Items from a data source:
Start of Block
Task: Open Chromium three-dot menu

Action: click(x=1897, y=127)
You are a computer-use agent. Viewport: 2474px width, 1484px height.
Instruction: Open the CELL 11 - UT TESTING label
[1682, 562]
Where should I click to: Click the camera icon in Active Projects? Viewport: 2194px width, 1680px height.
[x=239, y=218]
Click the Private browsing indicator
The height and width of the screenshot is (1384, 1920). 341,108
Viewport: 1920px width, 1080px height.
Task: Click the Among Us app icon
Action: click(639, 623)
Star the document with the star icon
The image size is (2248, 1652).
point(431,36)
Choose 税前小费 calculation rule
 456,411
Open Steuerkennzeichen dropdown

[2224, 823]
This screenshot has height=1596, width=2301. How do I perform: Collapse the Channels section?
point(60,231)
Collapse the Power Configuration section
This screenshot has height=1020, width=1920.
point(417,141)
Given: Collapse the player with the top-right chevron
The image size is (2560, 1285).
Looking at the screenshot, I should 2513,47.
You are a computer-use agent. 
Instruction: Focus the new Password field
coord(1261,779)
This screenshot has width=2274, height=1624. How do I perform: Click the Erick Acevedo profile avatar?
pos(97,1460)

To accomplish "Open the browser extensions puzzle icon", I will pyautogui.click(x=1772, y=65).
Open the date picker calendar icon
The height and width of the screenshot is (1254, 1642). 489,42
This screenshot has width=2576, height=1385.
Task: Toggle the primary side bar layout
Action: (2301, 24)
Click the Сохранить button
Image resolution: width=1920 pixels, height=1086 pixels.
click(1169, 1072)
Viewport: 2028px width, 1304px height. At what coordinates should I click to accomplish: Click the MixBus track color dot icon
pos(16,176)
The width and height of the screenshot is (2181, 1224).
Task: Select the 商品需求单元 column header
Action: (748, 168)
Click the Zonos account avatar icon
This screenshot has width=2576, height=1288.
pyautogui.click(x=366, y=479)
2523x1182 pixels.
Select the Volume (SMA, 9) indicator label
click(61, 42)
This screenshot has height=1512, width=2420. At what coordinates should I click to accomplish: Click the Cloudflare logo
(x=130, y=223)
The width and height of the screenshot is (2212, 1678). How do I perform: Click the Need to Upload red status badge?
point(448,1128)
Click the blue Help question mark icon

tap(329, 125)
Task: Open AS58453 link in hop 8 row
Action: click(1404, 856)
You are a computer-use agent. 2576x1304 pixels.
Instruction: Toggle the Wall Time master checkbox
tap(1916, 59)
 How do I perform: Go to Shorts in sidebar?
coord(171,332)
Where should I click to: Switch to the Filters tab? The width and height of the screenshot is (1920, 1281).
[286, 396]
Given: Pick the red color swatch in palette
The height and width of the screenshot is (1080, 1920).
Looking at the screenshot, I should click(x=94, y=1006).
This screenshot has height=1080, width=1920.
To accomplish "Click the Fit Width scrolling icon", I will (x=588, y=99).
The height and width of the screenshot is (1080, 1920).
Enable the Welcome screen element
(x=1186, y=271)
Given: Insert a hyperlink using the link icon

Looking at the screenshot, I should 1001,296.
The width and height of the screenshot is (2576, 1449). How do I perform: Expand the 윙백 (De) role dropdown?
End of Block
**EXERCISE:** Output all of the records exactly, with nothing omitted.

**WRITTEN ANSWER:**
Task: Open Chromium three-dot menu

Action: click(x=1897, y=127)
You are a computer-use agent. Viewport: 2474px width, 1484px height.
Instruction: Open the CELL 11 - UT TESTING label
[1682, 562]
Where should I click to: Click the camera icon in Active Projects? Viewport: 2194px width, 1680px height.
[x=239, y=218]
Click the Private browsing indicator
The height and width of the screenshot is (1384, 1920). 341,108
Viewport: 1920px width, 1080px height.
Task: Click the Among Us app icon
Action: click(639, 623)
Star the document with the star icon
The image size is (2248, 1652).
point(431,36)
Choose 税前小费 calculation rule
 456,411
Open Steuerkennzeichen dropdown

[2224, 823]
This screenshot has height=1596, width=2301. How do I perform: Collapse the Channels section?
point(60,231)
Collapse the Power Configuration section
This screenshot has height=1020, width=1920.
point(417,141)
Given: Collapse the player with the top-right chevron
The image size is (2560, 1285).
Looking at the screenshot, I should 2513,47.
You are a computer-use agent. 
Instruction: Focus the new Password field
coord(1261,779)
This screenshot has width=2274, height=1624. How do I perform: Click the Erick Acevedo profile avatar?
pos(97,1460)

To accomplish "Open the browser extensions puzzle icon", I will pyautogui.click(x=1772, y=65).
Open the date picker calendar icon
The height and width of the screenshot is (1254, 1642). 489,42
This screenshot has width=2576, height=1385.
Task: Toggle the primary side bar layout
Action: (2301, 24)
Click the Сохранить button
Image resolution: width=1920 pixels, height=1086 pixels.
click(1169, 1072)
Viewport: 2028px width, 1304px height. At what coordinates should I click to accomplish: Click the MixBus track color dot icon
pos(16,176)
The width and height of the screenshot is (2181, 1224).
Task: Select the 商品需求单元 column header
Action: (748, 168)
Click the Zonos account avatar icon
This screenshot has width=2576, height=1288.
pyautogui.click(x=366, y=479)
2523x1182 pixels.
Select the Volume (SMA, 9) indicator label
click(61, 42)
This screenshot has height=1512, width=2420. At what coordinates should I click to accomplish: Click the Cloudflare logo
(x=130, y=223)
The width and height of the screenshot is (2212, 1678). How do I perform: Click the Need to Upload red status badge?
point(448,1128)
Click the blue Help question mark icon

tap(329, 125)
Task: Open AS58453 link in hop 8 row
Action: click(1404, 856)
You are a computer-use agent. 2576x1304 pixels.
Instruction: Toggle the Wall Time master checkbox
tap(1916, 59)
 How do I perform: Go to Shorts in sidebar?
coord(171,332)
Where should I click to: Switch to the Filters tab? The width and height of the screenshot is (1920, 1281).
[286, 396]
Given: Pick the red color swatch in palette
The height and width of the screenshot is (1080, 1920).
Looking at the screenshot, I should click(x=94, y=1006).
This screenshot has height=1080, width=1920.
To accomplish "Click the Fit Width scrolling icon", I will (x=588, y=99).
The height and width of the screenshot is (1080, 1920).
Enable the Welcome screen element
(x=1186, y=271)
Given: Insert a hyperlink using the link icon

Looking at the screenshot, I should 1001,296.
The width and height of the screenshot is (2576, 1449). How do I perform: Expand the 윙백 (De) role dropdown?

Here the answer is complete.